When presented with the above plot, a human would instinctively detect the pattern present, and, if looking for the lowest point, would be able to make an intelligent guess on where to begin. Most would not choose to evenly divide the space into a grid and test every point, yet this is precisely what grid search does. Humans have a fundamental intuition from looking at that image that there are areas the minimum is more likely to be. By exhaustively searching the space, youre wasting your time on the areas where the function is obviously (excluding an improbable fluke) not going to be at its minimum and ignoring any information you have from the points you already know.
The next most common method is random search, which is exactly what it sounds like. Given the same plot, I doubt anybody would decide to pick random points. Random search is not quite stupid - anybody who has studied statistics knows the power of randomness from techniques like bootstrapping or monte carlo. In fact, randomly picking parameters often outperforms grid search. Random hyperparameters can find points that grid search would either skip over (if the granularity of the grid was too coarse) or cost a tremendous amount to find (as the grid becomes finer).

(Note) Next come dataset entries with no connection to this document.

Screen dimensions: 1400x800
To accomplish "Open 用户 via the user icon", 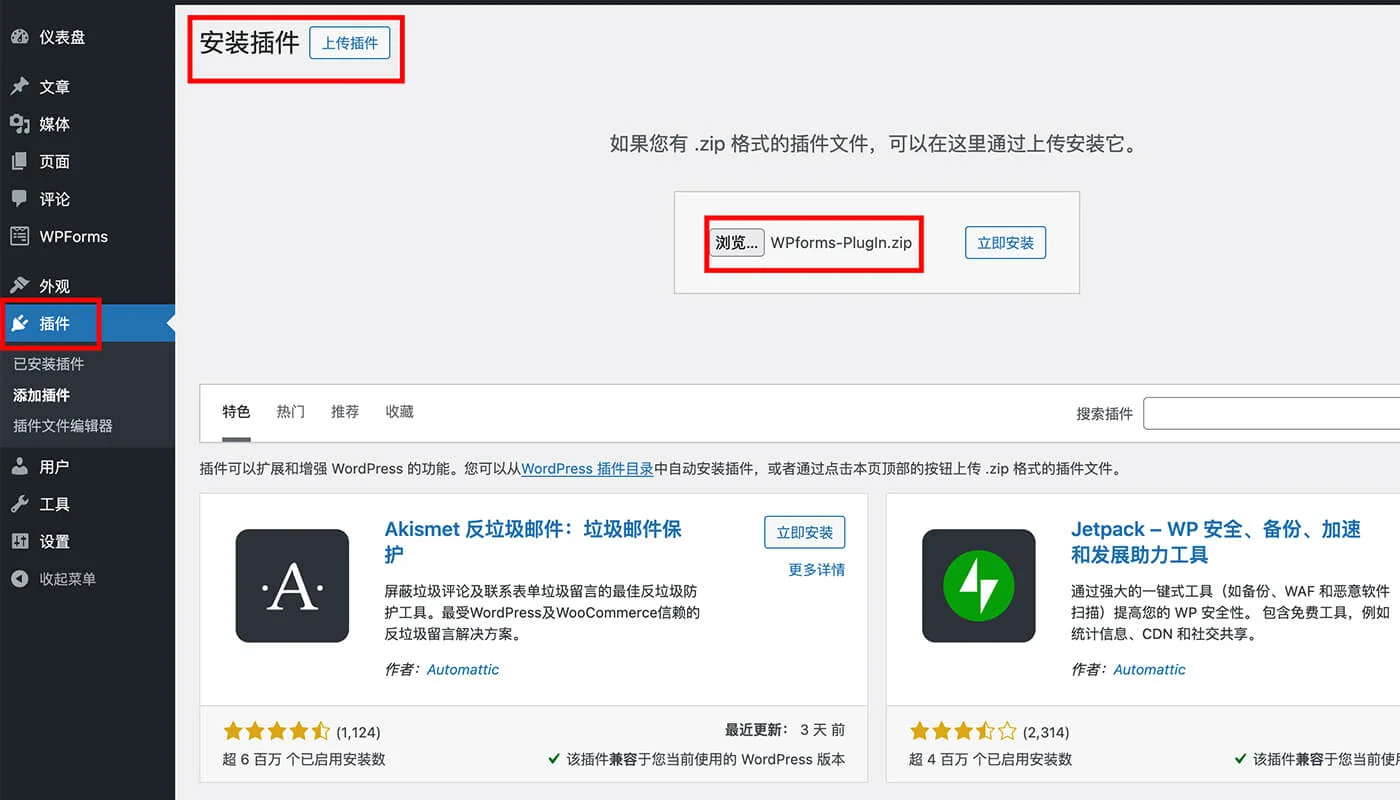I will pyautogui.click(x=20, y=466).
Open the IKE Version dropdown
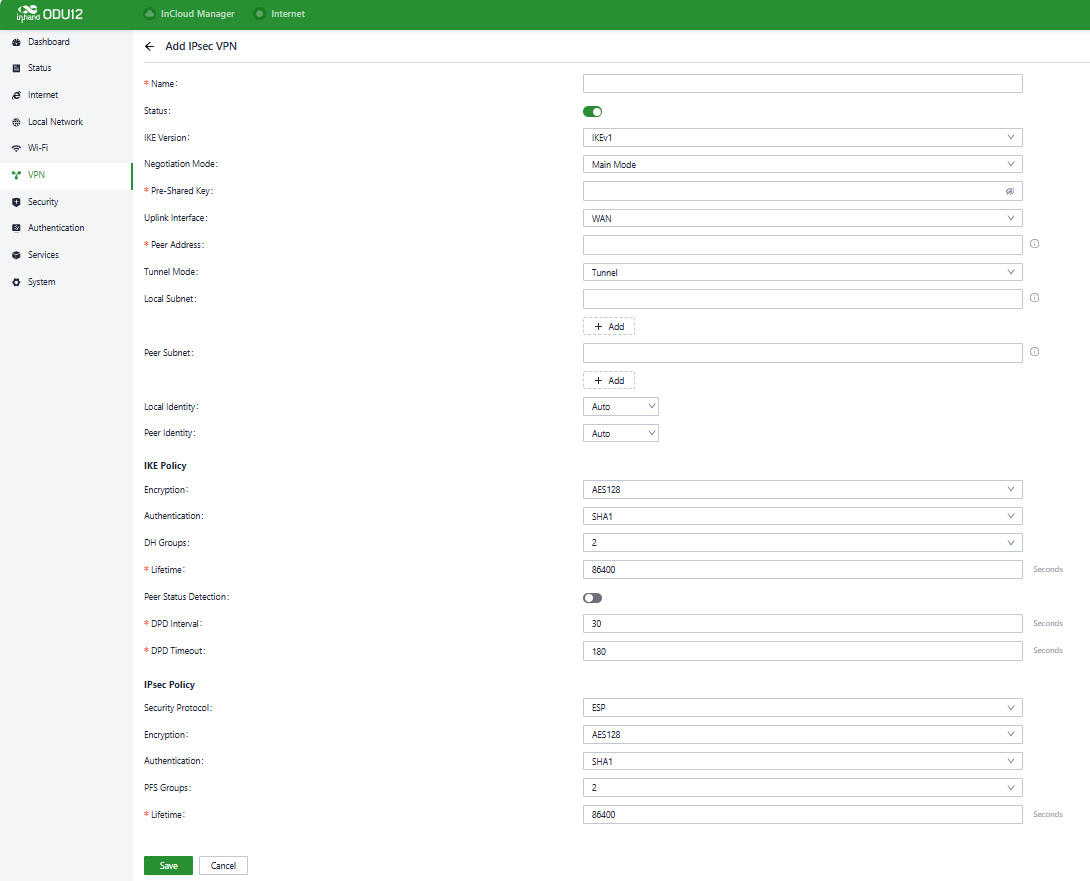 pos(802,137)
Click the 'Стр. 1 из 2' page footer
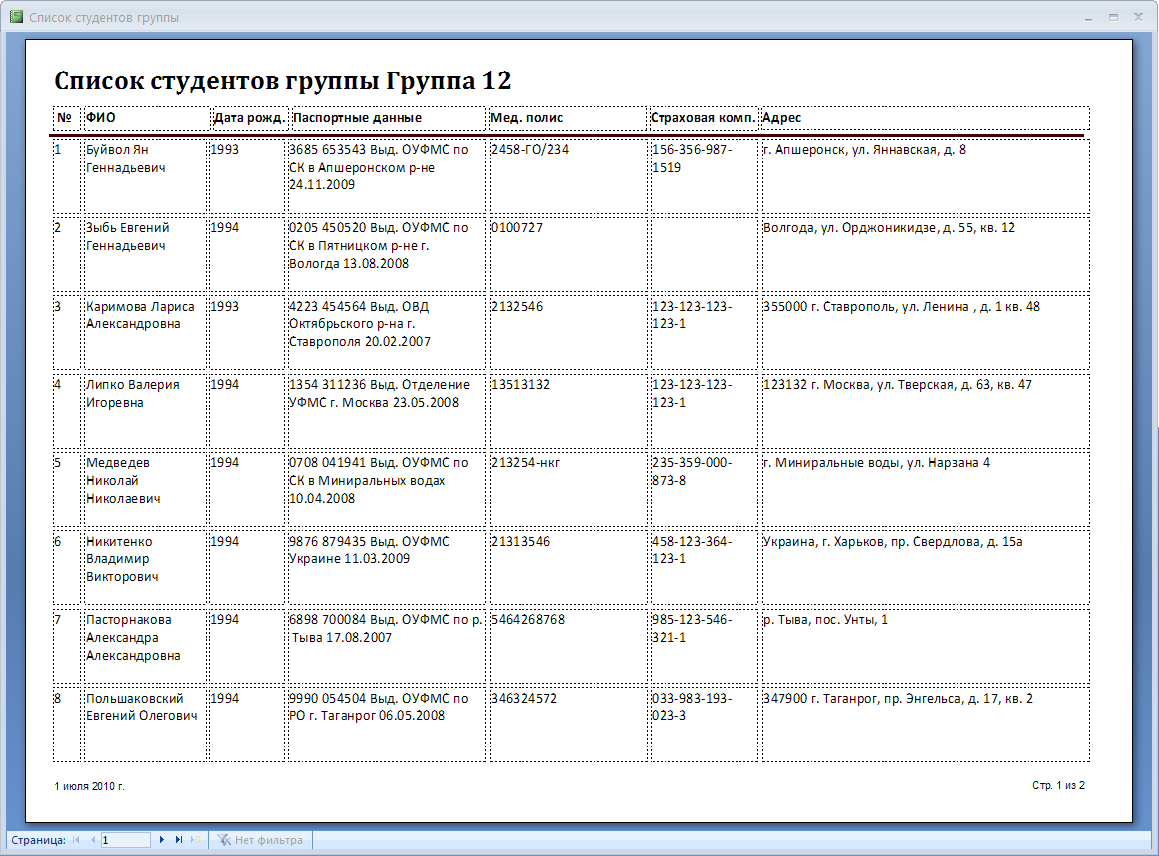1159x856 pixels. pos(1058,786)
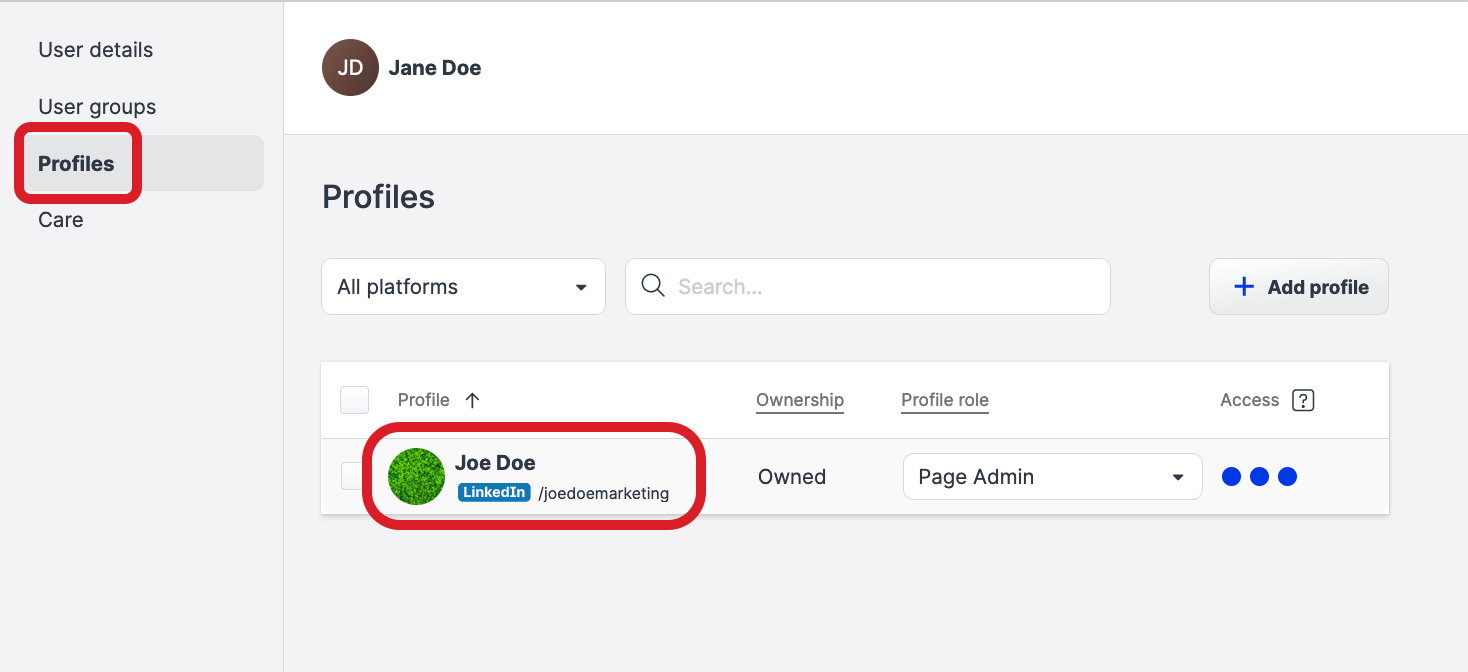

It can similarly outperform manual search in some situations: a human will generally focus on the domain in which they have seen the lowest points, whereas random search finds new domains neglected by intuition.

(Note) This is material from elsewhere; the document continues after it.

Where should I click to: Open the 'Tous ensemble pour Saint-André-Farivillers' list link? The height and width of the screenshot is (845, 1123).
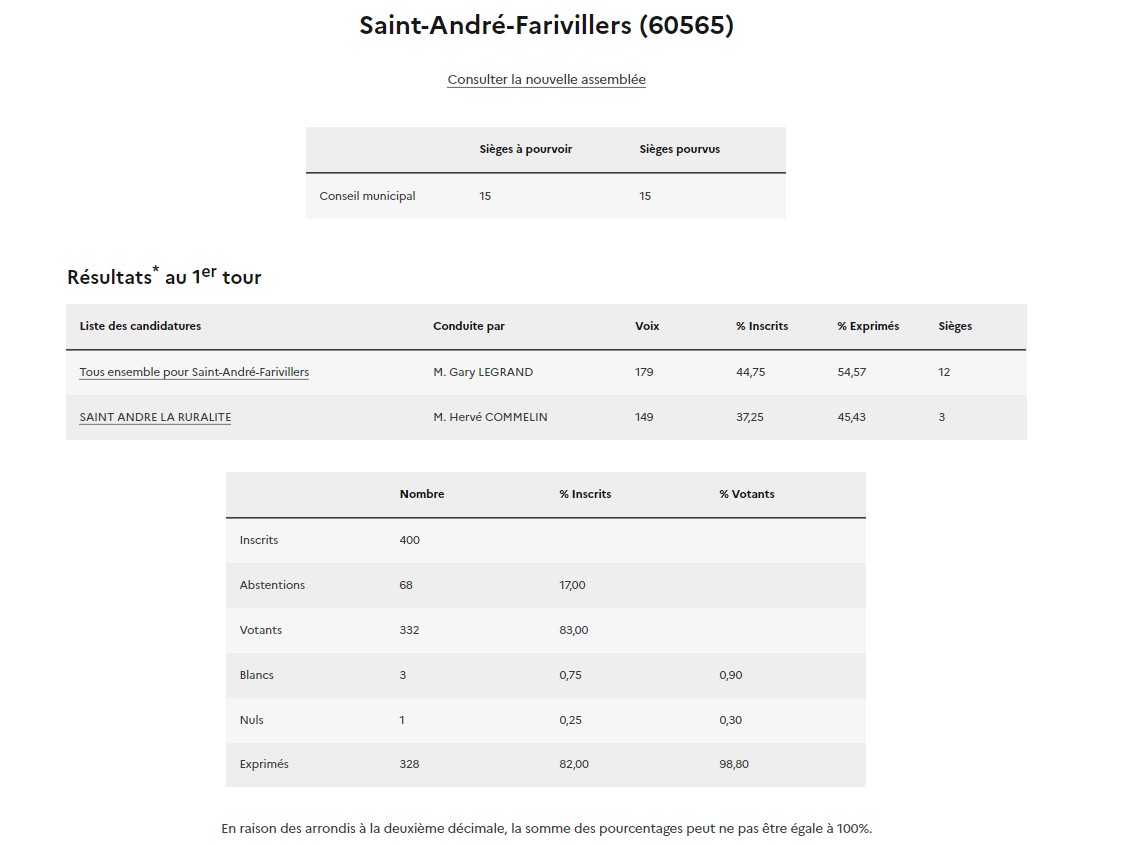194,372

Outside of cases where finding the absolute global minimum is required and an exhaustive search is necessary, grid search could only really reasonably be used in situations where the cost of evaluating the objective function is so low it could be considered to be non-existent, and even in those cases the only excuse for implementing it is laziness (i.e. it costs more to implement / run a sophisticated method than to perform grid search). In these cases grid search is preferred to random search because with a fine enough grid search you are guaranteed to find a near optimal point, whereas random search offers no such guarantee.
But what if you are in a situation where finding every point is too costly? Training models is often expensive, both in time and computational power, and this expense skyrockets with the increased data and model complexity. What we need is an intelligent way to traverse our parameter space while searching for a minimum.
Upon first impression, this might seem like an easy problem. Finding the minimum of an objective function is pretty much all we ever do in machine learning, right? Well heres the rub: you dont know this function. Fitting a regression you choose your cost function. Training a neural net you choose your activation function. If you know what these functions are, then you know their derivatives (assuming you picked differentiable functions); this means you know which direction points down. This knowledge is fundamental to most optimization techniques, like momentum or stochastic gradient descent.
There are other techniques, like binary search or golden ratio search, which dont require the derivative directly but require the knowledge your objective is unimodal - any local, non-global minima have potential to make this search entirely ineffective. Yet other optimization methods do not depend upon any knowledge of the underlying function (simulated annealing, coordinate descent) but require a large number of samples from the objective function to find an approximate minimum.
So the question is, what do you do when the cost of evaluation is high? How do we intelligently guess where the minimums are likely to be in a high dimensional space? We need a method which doesnt waste time on points where there isnt expected return, but also wont get caught in local minima.
So now that we know how bad grid search and random search are, the questions is how can we do better? Here we discuss one technique for intelligent hyperparameter search, known as bayesian optimization. We will now cover the concept of how this technique can be used to traverse hyperparameter space; there is an associated IPython Notebook which further illustrates the practice.
The basic idea is this: you assume there is a smooth response surface (i.e. the curve of your objective function) connecting all your known hyperparameter-objective function points, then you model all of these possible surfaces. Averaging over these surfaces we acquire an expected objective function value for any given point and an associated variance (in more mathematical terms, we are modeling our response as a Gaussian Process). The lowest the variance on this surface dips is the point of highest expected improvement. This is a black-box model; we need no actual knowledge of the underlying process producing the response curve.
This concept is illustrated clearly in Yelps MOE documentation for the case of a single hyperparameter. On top, you see our objective function response surface when we have no previous data points. It is flat, as we dont yet know anything. We can see that the variance (the shaded region) is also flat. In the bottom plot we see the maximum Expected Improvement (the lowest the variance dips). This plot is also flat, so our point of highest Expected Improvement is random.